** Work to complete **
Search the entries for the word "agent" and copy each line that has it.

Dataset items
--------------------------------------------------
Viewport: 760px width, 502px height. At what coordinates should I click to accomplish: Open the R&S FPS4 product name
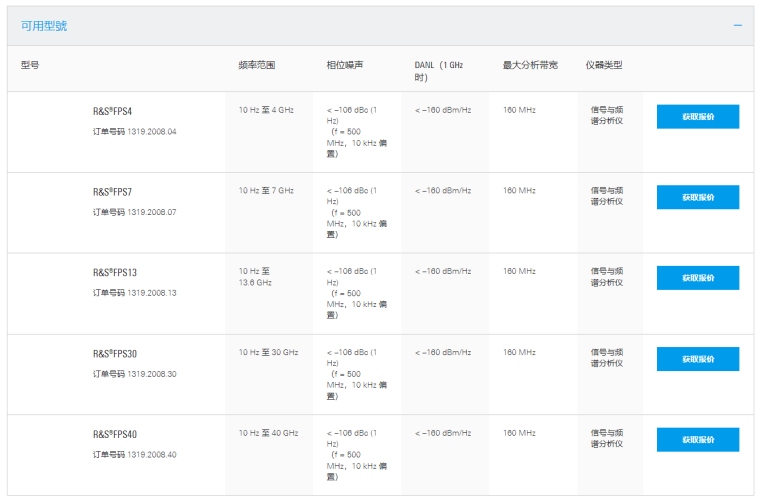(x=113, y=111)
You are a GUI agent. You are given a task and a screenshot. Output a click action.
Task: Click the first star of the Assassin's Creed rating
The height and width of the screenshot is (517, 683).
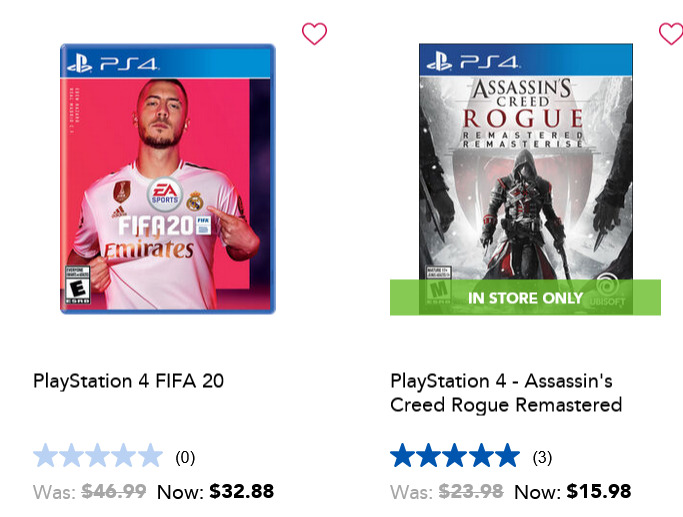[x=402, y=455]
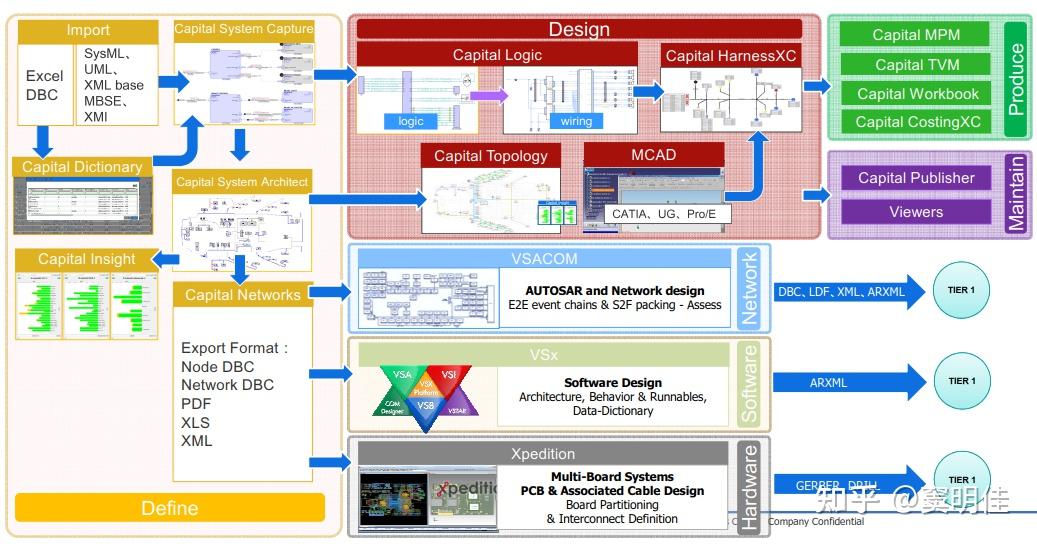1037x544 pixels.
Task: Open Capital Publisher
Action: (x=915, y=177)
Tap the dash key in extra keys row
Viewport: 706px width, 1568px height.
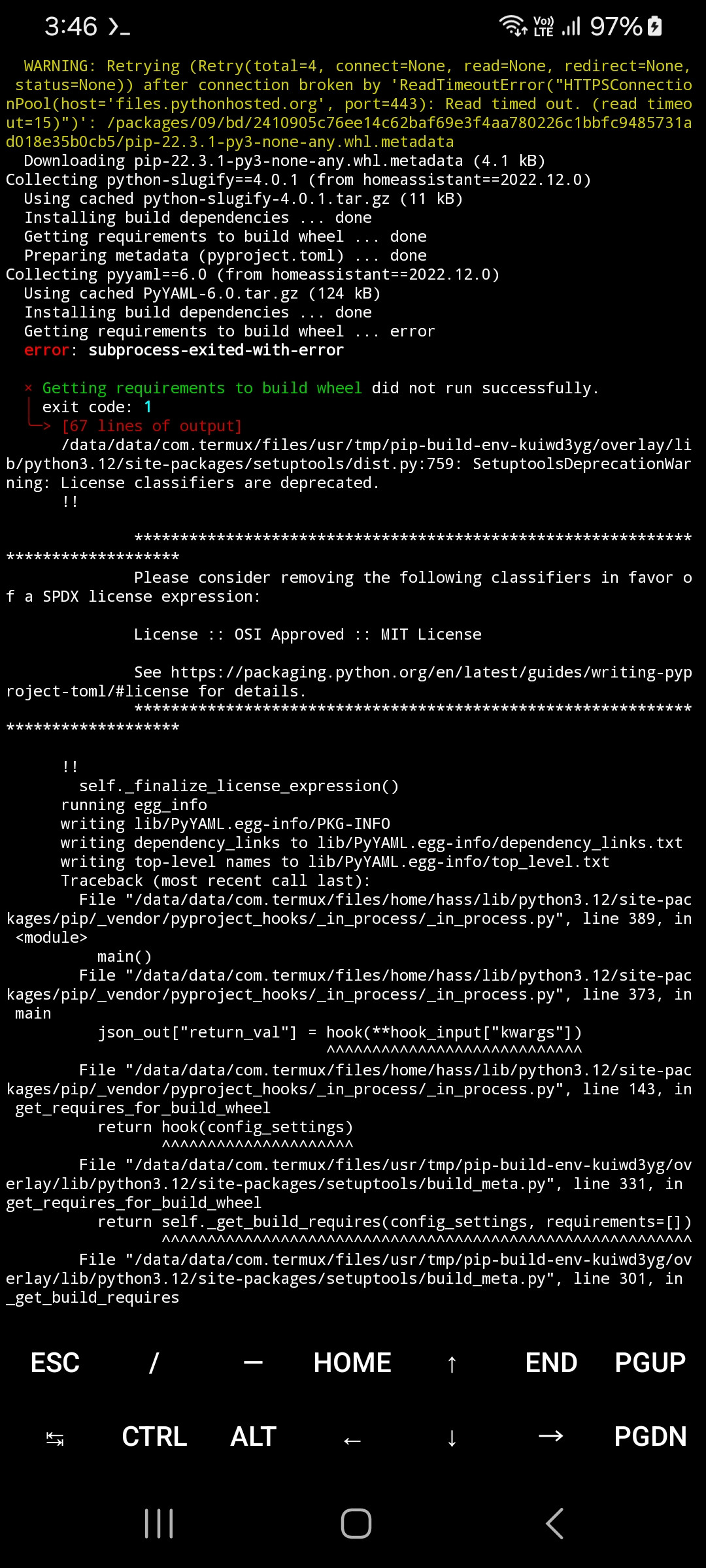pos(253,1363)
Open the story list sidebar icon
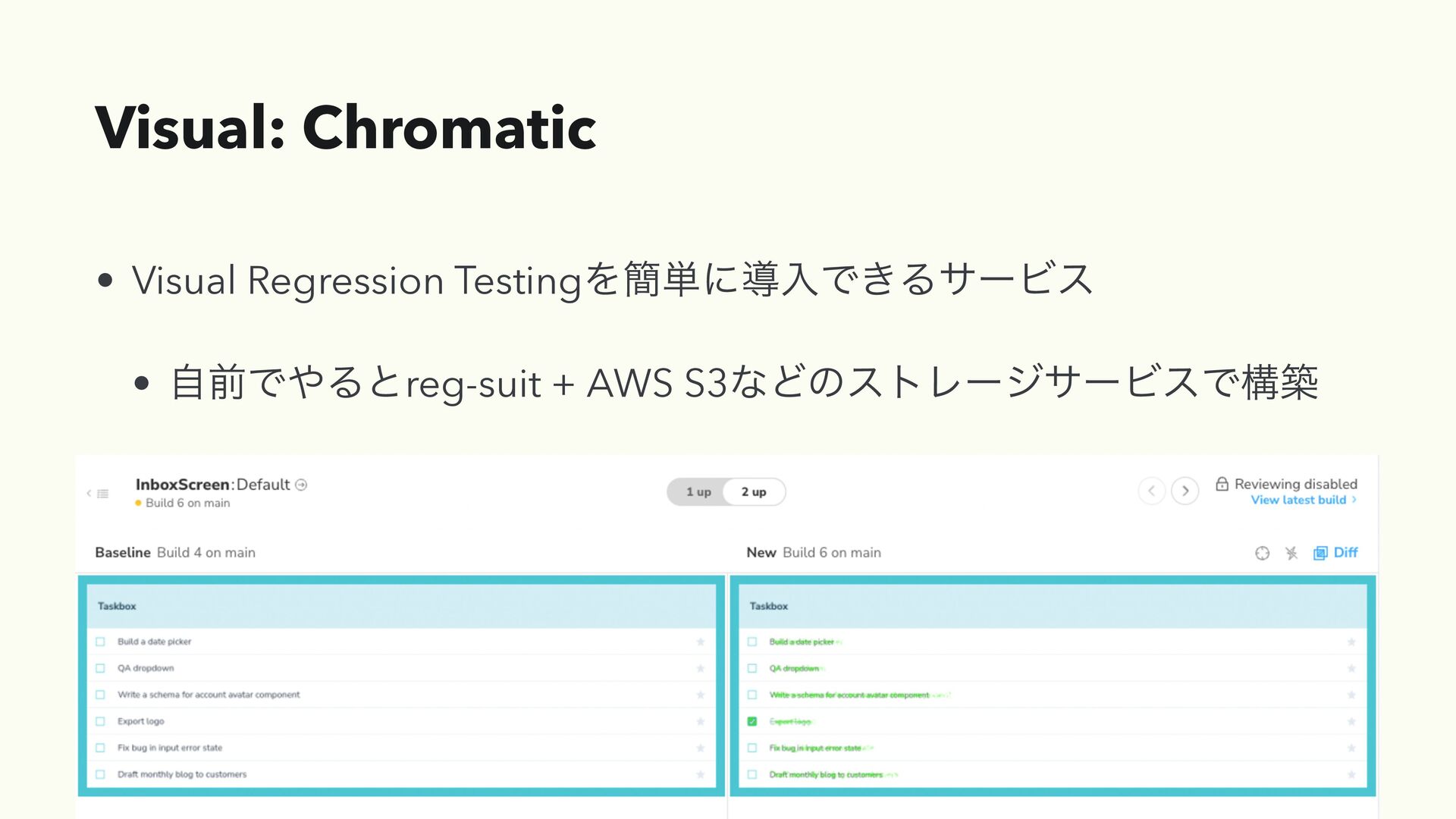1456x819 pixels. [x=103, y=494]
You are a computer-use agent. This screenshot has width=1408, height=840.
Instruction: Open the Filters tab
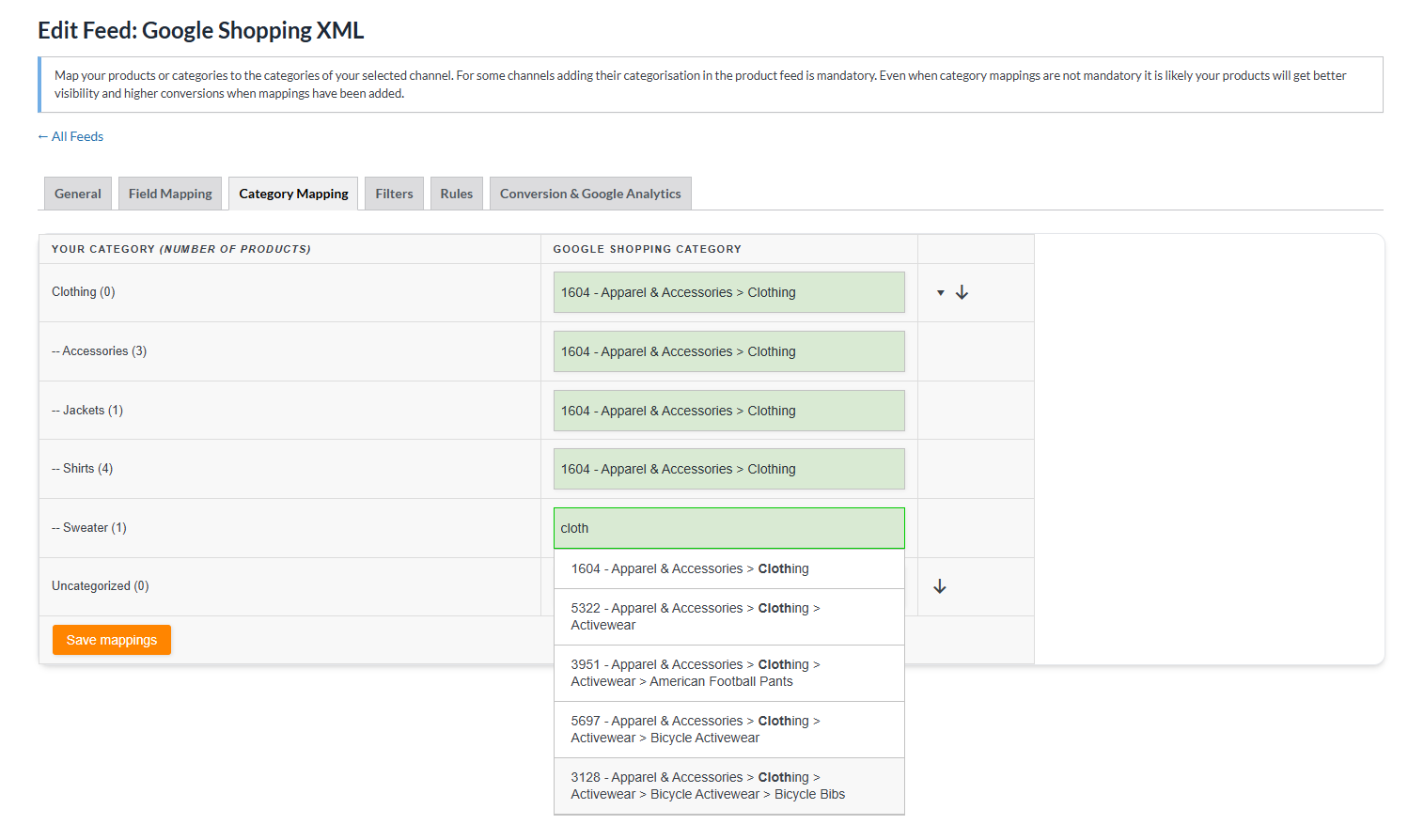pos(394,194)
--------------------------------------------------
** Reply **
You are a GUI agent. You are given a task and a screenshot. Output a click action.
You are a computer-use agent. This screenshot has width=1408, height=840.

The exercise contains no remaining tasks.